Civil rights are a theme in the center’s existing materials, so at the November 1 event, I asked the center’s chief of exhibits, programs, and public engagement, Alan Crippen, exactly what “civil rights” means to ABS. He alluded to “voting rights” struggles and Jim Crow laws in the mid-20th century, “Native Americans,” and a “dark chapter” for immigrants.
I asked if the center will also highlight these or other civil rights struggles as contemporary issues.
“It’s a great question,” he answered, but “we don’t want to be controversial.”
I asked what they’d deem controversial.
“If we start speaking about contemporary hot-button issues, I think it invites controversy,” Crippen said. By sticking purely to civil-rights challenges of the past, he explained, and the biblical dedications of those who overcame them, the center will allow its visitors to emerge with their own tools to examine current civil-rights issues (which Crippen won’t specify) with the Bible as a “moral compass.”
“All faiths, or no faith”
I also asked him how the center could really welcome “people of all faiths and no faith” if it touts only Christian people and a purely biblical context for US history. Does the “Faith” in the center’s title actually mean “Christianity”?
“It’s biblical faith,” he said, which to him, includes the Judaic tradition. “There are Jewish Americans included in some of the exhibits and stories, and Jewish scholars on our advisory team,” he added. “That’s not to say that there aren’t other faith traditions that have contributed to the beauty that is America and the freedoms that we have,” but Christianity is key. “The holding company is the American Bible Society, so that’s the narrative we want to tell.”
Everyone welcome?
I followed up with Cuorato by email, to ask whether IVCC is concerned about aligning itself with ABS, given the nonprofit’s discriminatory employee ultimatum, its ties to anti-choice and anti-LGBT organizations, or its determination to cast US history through an exclusively biblical lens.
Cuorato called the Faith and Liberty Discovery Center “a history-based attraction that will feature a focus on the Bible’s role in the founding of our nation.” He noted that everyone is welcome at IVCC, which receives high ratings from travelers.
“We expect the Faith and Liberty Discovery Center to be a ticket partner of the IVCC and they will have the same benefits—no more, no less—as our other 65 ticket partners.” He added, “IVCC is not ‘aligning itself’ with American Bible Society any more or less than” with any other ticket partner.
Send in the crowds
But by all accounts, this “discovery center,” with its explicitly and exclusively biblical evangelist bent, is unlike other Philly museums.

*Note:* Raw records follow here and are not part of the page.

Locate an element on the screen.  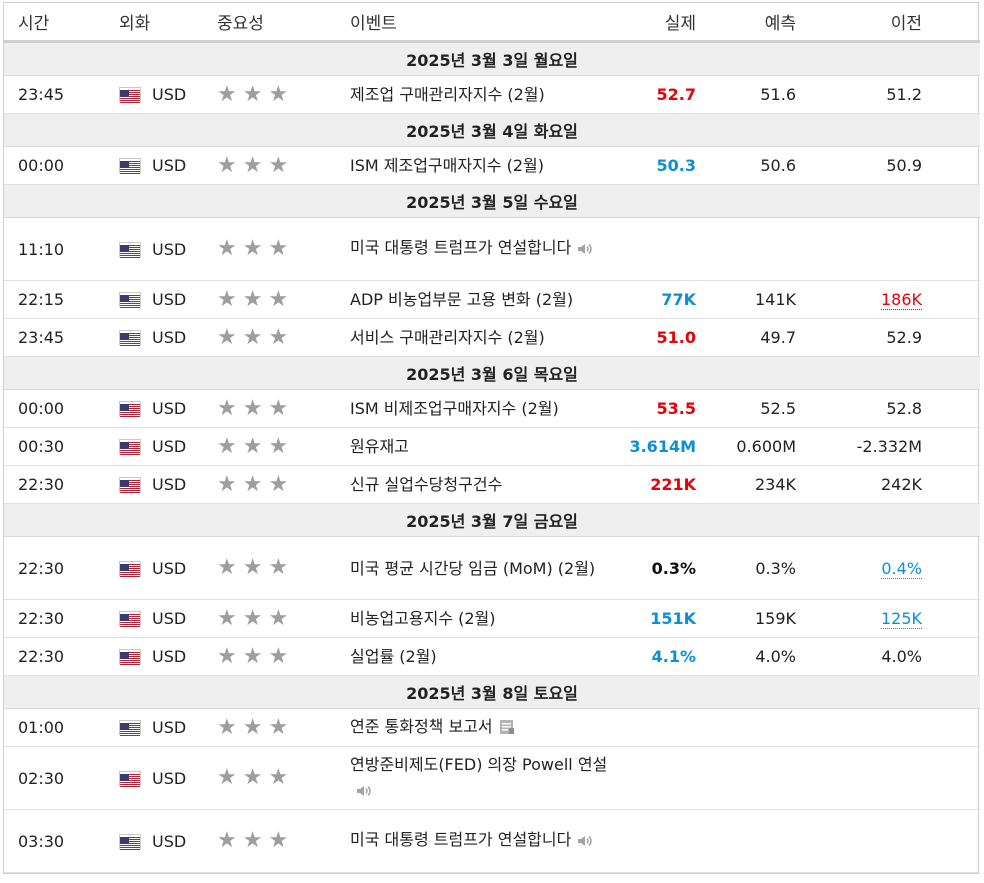
event-name: ADP 비농업부문 고용 변화 (2월) is located at coordinates (481, 300).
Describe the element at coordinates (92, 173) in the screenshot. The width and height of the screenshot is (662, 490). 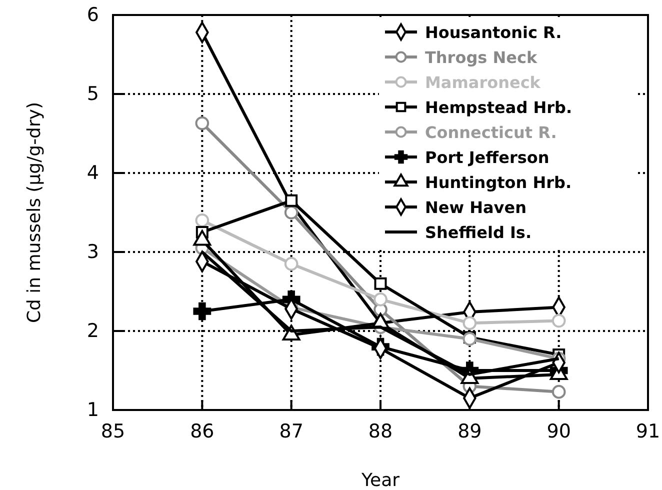
I see `y-tick-label: 4` at that location.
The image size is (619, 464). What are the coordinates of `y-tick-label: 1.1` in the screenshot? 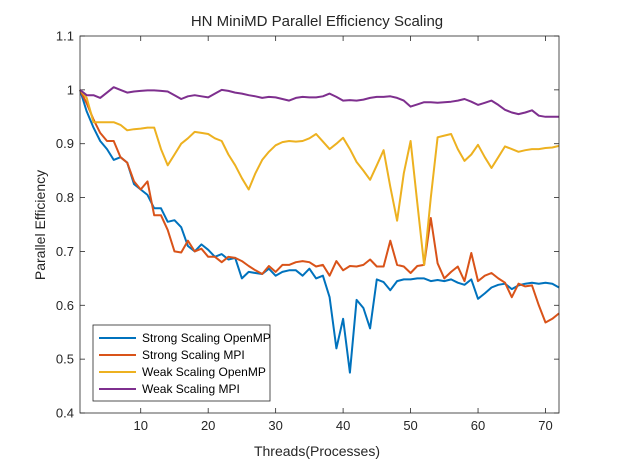 It's located at (65, 36).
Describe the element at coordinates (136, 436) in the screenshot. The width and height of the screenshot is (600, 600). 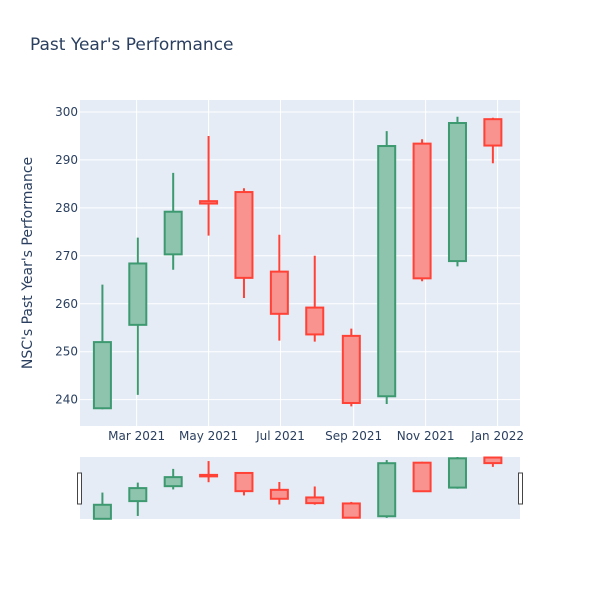
I see `x-tick-label: Mar 2021` at that location.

In a video on the center’s website, Nicholas Miller (director of the International Religious Liberty Institute) insists, “Even if you disbelieve the Bible, you have to deal with the fact that back in the 17th and 18th centuries, nearly everyone did believe in the Bible … If you want to understand the ideas that developed the society you live in, you have to learn about the Bible, and if you do that, you may discover it has some influence and power in your life.”
Cuorato’s enthusiasm for the message was clear as he spoke to assembled leaders on November 1. “We intend to send a lot of people to the Faith and Liberty Discovery Center.”